Other options include these Weck jars which are wide-mouthed and gorgeous but a little more expensive.
How to make it vegan
Use almond milk instead of dairy milk.
Maple syrup or Agave nectar instead of honey.
Notes / Tips
If your chia seeds are old, they'll not swell up. Don't discard them use them in smoothies instead.
This recipe can be easily scaled - you can make 3-4 servings at a time. I prefer to add fruits just before serving but if your mornings are busy you can save time by adding fruits when you make it.
Liquids such as milk, almond milk or coconut milk, yogurt are usually used but you could also add your leftover smoothie.
The shelf-life of your chia pudding depends on your milk. So make sure to use fresh milk when possible.
Add seeds and nuts last so that they do not become soggy.
It is important that you wait for the chia seeds to swell up and then stir again. If you don't do that and refrigerate straight away, you'll end up with some chia seeds floating on top and some sunk to the bottom much like the picture shown in the blog post.
VariationsOnce you have made the base chia pudding recipe and allowed it to sit for 15 minutes, add the following mix-ins to create some exciting variations.

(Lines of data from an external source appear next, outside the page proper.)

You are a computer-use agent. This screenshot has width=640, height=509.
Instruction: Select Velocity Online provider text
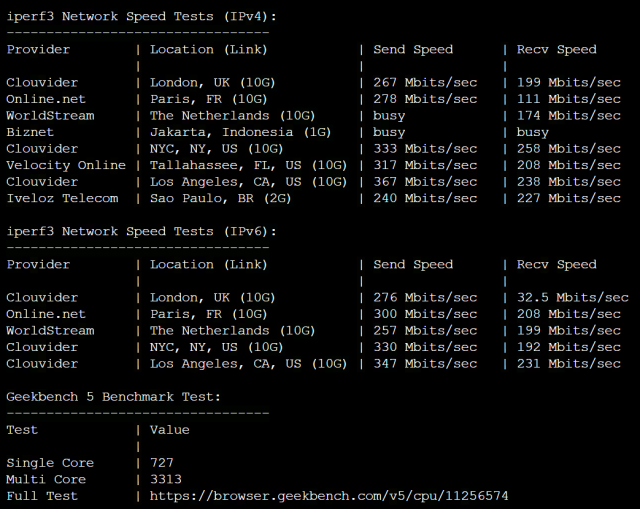pyautogui.click(x=66, y=165)
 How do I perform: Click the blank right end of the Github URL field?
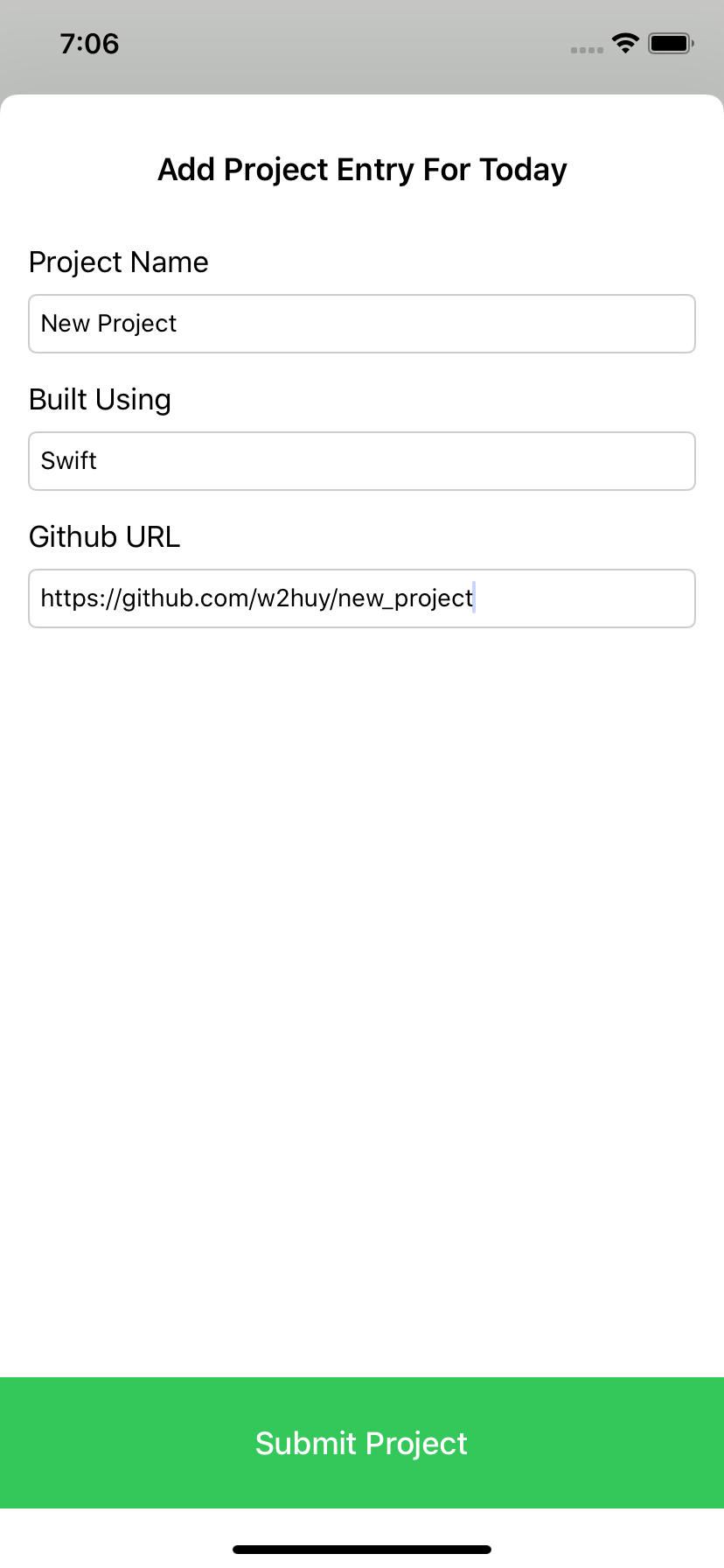click(x=584, y=598)
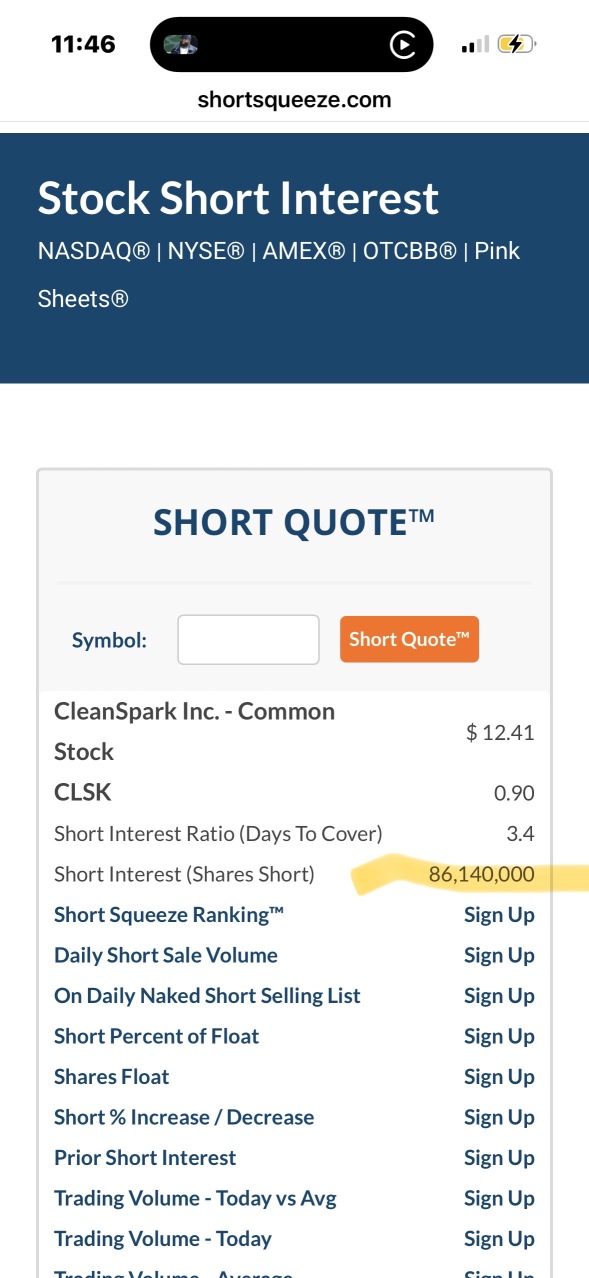Focus the Symbol input field
Image resolution: width=589 pixels, height=1278 pixels.
(248, 640)
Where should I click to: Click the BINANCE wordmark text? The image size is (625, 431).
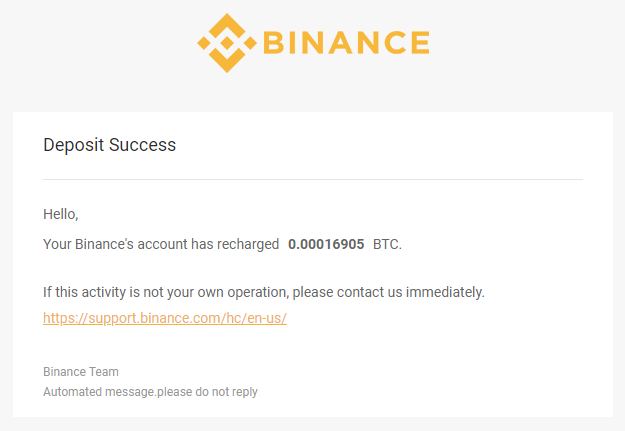346,43
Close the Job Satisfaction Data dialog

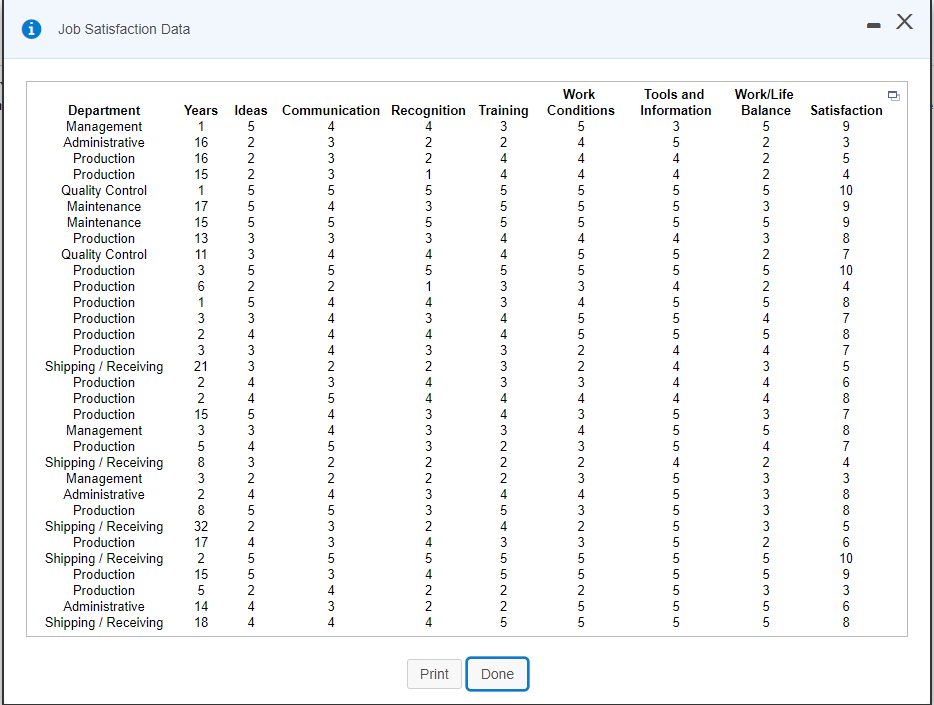pos(903,21)
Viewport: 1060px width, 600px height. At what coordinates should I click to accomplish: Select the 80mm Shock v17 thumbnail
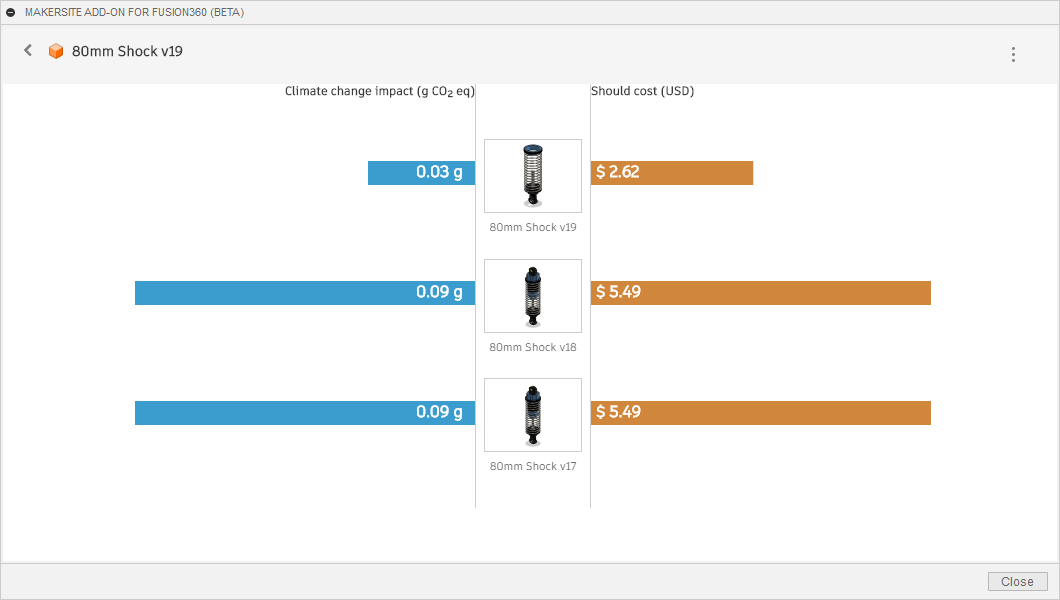pos(533,415)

Banana and walnut – Mash a banana using a fork and add it to the pudding. Mix well. Refrigerate it overnight and serve it with chopped bananas and walnuts.
Peanut butter and jelly – Mix 1/4 cup raspberries with chia pudding before you refrigerate it. Serve with a dollop of peanut butter and chopped nuts.
Apple cinnamon – Add about 1/2 cup chopped apples to the chia pudding. Mix well and refrigerate it. Add a pinch (or more) of cinnamon right before serving.
Chocolate chia pudding – If your kids love the store-bought chocolate pudding replace it with this. Blend it if they don’t like the texture. Add 1/2 tablespoon of cocoa powder, 1/2 teaspoon vanilla extract, 1 teaspoon maple syrup to the chia pudding. Mix well, refrigerate and serve it topped with raspberries.
Strawberry banana – Serve the refrigerated chia pudding with chopped banana, strawberries, or any berries of your choice.